Problem statement: Please return the lines of the data that contain "will".

-------- Available data --------

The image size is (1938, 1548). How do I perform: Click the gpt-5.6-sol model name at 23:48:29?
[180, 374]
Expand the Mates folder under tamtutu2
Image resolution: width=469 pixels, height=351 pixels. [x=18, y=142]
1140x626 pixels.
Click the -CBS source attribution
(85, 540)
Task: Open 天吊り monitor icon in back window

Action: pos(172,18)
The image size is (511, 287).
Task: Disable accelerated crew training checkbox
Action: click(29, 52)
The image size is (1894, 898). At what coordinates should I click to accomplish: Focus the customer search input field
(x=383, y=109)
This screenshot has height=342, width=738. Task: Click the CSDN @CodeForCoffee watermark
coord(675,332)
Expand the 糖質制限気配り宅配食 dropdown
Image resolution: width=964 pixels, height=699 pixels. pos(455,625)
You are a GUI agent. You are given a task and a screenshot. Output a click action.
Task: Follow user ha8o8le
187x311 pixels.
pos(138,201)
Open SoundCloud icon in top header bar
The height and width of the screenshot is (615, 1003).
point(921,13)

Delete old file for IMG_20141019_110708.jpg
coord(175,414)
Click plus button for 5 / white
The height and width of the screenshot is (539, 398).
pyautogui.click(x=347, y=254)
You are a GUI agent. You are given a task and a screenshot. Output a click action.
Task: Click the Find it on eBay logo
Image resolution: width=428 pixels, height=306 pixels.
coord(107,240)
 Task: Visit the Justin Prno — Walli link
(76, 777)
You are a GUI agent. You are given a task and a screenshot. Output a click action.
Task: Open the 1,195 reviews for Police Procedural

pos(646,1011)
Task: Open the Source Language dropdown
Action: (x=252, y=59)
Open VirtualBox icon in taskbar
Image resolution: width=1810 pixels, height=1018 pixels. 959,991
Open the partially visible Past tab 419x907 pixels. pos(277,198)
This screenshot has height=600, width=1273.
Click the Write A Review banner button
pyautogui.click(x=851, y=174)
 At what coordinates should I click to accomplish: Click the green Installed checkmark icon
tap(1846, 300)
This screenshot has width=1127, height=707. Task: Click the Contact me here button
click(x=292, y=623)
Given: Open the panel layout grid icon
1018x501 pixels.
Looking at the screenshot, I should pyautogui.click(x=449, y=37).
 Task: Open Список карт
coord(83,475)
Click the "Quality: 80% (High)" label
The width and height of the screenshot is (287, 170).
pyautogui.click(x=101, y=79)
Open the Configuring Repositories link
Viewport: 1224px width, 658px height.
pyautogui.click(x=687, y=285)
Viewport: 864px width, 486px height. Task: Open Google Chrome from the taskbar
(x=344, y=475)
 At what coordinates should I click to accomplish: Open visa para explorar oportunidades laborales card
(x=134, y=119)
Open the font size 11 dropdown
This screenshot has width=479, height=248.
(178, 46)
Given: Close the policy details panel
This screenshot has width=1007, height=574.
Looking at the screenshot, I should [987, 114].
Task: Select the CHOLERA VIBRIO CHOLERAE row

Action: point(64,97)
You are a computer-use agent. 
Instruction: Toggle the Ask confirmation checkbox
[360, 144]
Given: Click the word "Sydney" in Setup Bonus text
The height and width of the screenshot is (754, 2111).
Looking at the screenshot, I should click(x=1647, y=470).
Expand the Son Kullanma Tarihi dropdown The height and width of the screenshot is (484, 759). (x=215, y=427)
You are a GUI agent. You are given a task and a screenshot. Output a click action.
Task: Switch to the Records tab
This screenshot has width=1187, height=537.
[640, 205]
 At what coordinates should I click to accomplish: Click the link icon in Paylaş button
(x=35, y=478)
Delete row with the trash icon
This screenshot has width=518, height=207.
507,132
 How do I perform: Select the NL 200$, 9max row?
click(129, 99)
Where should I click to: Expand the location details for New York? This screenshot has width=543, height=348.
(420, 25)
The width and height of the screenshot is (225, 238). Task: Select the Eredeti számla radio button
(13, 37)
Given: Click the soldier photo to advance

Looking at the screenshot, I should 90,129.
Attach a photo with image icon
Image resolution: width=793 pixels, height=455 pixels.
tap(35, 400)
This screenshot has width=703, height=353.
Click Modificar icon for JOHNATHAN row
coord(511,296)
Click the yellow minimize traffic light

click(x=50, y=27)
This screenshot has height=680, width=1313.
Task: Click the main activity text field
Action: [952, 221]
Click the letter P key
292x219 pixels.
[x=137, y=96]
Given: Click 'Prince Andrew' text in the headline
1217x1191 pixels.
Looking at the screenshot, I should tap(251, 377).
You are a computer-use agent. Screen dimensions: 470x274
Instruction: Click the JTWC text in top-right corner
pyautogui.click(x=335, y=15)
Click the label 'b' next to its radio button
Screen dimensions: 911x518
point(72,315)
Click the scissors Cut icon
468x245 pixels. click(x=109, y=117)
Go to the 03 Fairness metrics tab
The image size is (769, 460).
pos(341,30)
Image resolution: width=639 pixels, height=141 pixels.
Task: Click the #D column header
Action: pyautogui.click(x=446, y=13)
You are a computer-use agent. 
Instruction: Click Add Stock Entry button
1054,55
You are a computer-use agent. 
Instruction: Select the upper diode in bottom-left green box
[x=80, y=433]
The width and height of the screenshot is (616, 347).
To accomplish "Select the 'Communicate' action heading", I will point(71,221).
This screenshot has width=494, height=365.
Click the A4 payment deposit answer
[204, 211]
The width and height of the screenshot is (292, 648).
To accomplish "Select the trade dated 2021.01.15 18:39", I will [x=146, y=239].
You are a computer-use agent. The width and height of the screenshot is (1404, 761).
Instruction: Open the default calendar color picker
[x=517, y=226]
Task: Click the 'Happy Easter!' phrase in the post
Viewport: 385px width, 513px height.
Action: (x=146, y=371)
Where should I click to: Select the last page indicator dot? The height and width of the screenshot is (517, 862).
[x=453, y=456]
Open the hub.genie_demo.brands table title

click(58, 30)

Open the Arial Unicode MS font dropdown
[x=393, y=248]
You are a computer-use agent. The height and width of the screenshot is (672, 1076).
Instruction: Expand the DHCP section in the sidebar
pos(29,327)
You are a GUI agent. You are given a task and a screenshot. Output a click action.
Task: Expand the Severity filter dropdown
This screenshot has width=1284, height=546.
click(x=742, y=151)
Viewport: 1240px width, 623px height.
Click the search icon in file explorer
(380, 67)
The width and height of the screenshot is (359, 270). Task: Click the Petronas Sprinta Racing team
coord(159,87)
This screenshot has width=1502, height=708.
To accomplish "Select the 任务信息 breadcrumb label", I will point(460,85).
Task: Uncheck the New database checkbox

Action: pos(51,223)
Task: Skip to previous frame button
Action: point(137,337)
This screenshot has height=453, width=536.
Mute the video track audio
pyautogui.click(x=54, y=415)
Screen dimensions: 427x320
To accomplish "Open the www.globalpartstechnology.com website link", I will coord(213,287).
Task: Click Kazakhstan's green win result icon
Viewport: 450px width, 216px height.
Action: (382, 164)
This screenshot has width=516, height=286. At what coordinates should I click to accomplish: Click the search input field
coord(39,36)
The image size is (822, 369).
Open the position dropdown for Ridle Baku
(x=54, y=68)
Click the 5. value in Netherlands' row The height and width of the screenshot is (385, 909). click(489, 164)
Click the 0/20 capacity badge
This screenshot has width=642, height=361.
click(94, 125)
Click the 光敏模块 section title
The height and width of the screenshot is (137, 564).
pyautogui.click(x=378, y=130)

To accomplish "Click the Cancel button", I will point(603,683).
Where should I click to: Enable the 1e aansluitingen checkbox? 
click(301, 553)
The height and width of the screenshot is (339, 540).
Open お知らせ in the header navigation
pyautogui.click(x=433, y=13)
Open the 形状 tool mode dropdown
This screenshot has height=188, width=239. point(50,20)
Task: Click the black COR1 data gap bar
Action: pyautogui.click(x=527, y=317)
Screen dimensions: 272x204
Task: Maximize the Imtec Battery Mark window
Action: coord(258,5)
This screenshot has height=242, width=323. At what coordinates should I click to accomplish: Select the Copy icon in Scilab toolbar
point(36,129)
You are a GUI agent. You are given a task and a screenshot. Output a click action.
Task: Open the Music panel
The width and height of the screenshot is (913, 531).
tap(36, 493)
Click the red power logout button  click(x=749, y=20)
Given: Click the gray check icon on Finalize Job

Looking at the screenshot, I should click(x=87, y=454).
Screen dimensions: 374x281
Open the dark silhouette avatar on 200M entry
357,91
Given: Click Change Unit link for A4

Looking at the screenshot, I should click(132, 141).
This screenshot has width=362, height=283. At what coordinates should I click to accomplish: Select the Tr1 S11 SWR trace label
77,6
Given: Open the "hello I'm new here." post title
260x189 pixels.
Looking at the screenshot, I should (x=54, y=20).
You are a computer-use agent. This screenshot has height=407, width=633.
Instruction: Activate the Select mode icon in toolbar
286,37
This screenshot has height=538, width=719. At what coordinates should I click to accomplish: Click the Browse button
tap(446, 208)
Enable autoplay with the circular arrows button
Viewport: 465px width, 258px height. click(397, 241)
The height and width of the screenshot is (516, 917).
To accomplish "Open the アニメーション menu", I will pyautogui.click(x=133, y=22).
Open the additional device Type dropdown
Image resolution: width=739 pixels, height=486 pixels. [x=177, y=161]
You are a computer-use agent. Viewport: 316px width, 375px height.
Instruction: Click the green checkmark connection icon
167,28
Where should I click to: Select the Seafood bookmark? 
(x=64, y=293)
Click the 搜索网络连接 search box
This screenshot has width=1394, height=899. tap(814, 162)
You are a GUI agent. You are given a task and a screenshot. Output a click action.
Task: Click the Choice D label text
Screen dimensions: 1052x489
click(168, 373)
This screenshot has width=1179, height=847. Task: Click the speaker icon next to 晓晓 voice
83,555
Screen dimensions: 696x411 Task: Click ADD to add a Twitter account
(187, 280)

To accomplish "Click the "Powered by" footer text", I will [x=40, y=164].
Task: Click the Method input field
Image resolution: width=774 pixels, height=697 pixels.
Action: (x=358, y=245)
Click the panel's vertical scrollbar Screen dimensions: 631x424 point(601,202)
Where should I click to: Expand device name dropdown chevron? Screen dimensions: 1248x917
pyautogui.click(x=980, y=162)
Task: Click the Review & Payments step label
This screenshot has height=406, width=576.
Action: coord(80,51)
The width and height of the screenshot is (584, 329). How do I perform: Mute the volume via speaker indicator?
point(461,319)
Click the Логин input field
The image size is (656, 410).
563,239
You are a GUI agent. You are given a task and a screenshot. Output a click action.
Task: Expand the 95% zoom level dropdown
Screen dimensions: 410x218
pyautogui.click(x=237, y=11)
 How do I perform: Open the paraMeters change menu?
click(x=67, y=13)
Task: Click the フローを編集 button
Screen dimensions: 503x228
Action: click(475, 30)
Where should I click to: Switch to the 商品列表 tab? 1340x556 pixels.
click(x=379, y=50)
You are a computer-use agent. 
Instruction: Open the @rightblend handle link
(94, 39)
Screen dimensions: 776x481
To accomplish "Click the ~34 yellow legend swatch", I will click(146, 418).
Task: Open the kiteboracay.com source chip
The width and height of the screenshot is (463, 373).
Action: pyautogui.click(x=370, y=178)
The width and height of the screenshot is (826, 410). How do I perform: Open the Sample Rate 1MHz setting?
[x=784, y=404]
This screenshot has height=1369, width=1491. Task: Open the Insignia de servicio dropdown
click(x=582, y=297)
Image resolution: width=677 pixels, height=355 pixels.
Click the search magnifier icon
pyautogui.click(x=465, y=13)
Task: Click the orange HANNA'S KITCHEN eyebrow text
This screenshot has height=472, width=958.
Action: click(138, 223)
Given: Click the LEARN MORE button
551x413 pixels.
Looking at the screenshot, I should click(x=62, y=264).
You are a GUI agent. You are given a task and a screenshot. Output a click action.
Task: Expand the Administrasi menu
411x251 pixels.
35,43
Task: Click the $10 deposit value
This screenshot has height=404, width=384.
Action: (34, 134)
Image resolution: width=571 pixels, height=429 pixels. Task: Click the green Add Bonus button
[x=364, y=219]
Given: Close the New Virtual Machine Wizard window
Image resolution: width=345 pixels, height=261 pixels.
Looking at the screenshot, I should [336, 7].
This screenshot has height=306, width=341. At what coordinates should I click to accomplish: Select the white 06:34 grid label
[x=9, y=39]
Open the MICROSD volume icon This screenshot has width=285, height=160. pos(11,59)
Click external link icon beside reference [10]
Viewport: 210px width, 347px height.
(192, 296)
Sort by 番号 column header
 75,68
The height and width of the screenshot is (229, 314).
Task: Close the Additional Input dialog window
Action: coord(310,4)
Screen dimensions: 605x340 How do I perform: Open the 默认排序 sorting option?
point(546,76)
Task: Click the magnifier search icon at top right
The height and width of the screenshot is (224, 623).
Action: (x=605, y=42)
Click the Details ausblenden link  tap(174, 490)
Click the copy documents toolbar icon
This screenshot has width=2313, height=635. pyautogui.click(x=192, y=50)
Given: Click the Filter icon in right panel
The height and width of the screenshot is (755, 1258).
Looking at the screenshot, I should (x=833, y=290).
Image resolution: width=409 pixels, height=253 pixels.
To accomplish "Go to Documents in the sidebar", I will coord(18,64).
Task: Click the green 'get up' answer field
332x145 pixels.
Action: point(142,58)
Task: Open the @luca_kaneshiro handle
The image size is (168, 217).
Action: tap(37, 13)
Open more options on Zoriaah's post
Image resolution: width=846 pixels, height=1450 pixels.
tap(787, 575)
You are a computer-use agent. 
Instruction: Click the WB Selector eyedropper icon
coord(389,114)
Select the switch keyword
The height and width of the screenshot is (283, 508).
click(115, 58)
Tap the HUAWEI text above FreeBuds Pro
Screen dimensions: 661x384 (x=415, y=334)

--------

Written response:
To accomplish "Select the 'Communicate' action heading", I will point(71,221).
To accomplish "Select the trade dated 2021.01.15 18:39", I will [x=146, y=239].
To accomplish "Select the 任务信息 breadcrumb label", I will point(460,85).
To accomplish "Open the www.globalpartstechnology.com website link", I will coord(213,287).
To accomplish "Click the Cancel button", I will point(603,683).
To accomplish "Open the アニメーション menu", I will pyautogui.click(x=133, y=22).
To accomplish "Click the "Powered by" footer text", I will [x=40, y=164].
To accomplish "Click the ~34 yellow legend swatch", I will click(146, 418).
To accomplish "Go to Documents in the sidebar", I will coord(18,64).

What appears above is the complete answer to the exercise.